— WORK REQUEST —
Print, please, exactly the lines from the one with "Given: Click the dark bottom end of color bar" through the final line of the data below, with both ends included and the pictures left out.

— LISTED ENTRIES —
--------

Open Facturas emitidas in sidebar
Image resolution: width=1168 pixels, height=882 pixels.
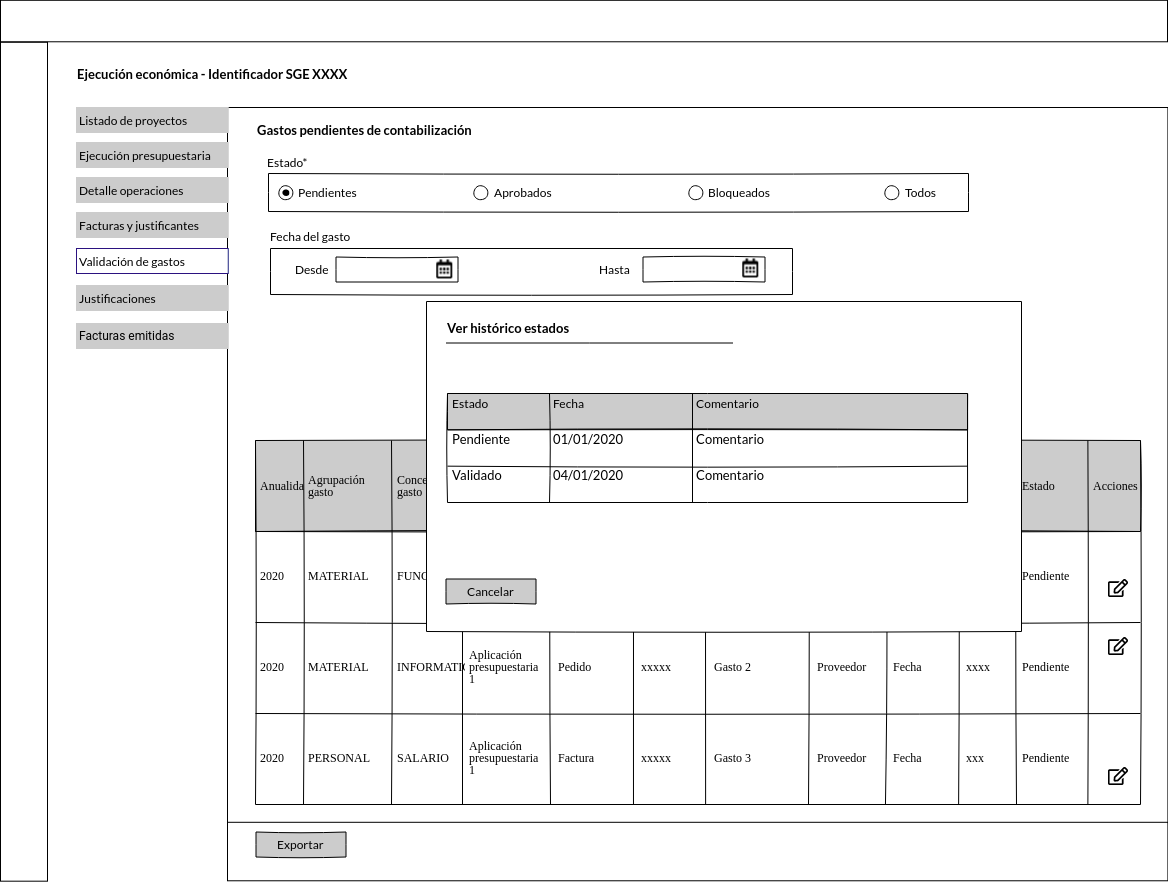[x=152, y=336]
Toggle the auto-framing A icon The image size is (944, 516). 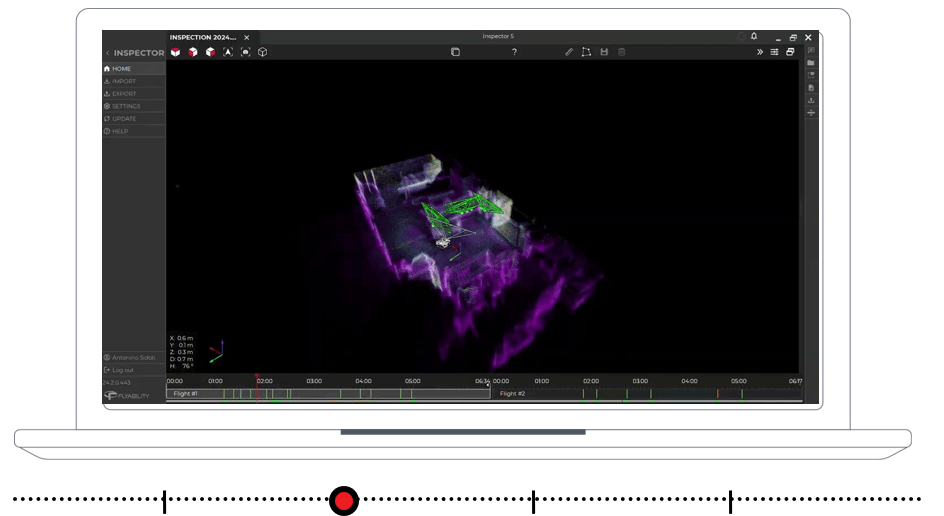click(228, 52)
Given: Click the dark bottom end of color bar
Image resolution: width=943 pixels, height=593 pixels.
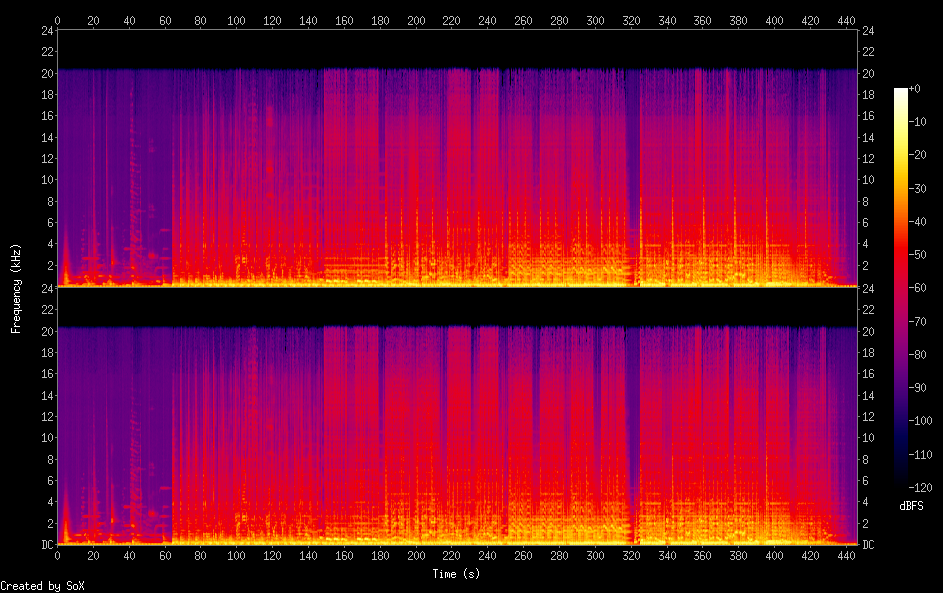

--------

— PROBLEM SOLUTION —
Given: Click the dark bottom end of color bar
Image resolution: width=943 pixels, height=593 pixels.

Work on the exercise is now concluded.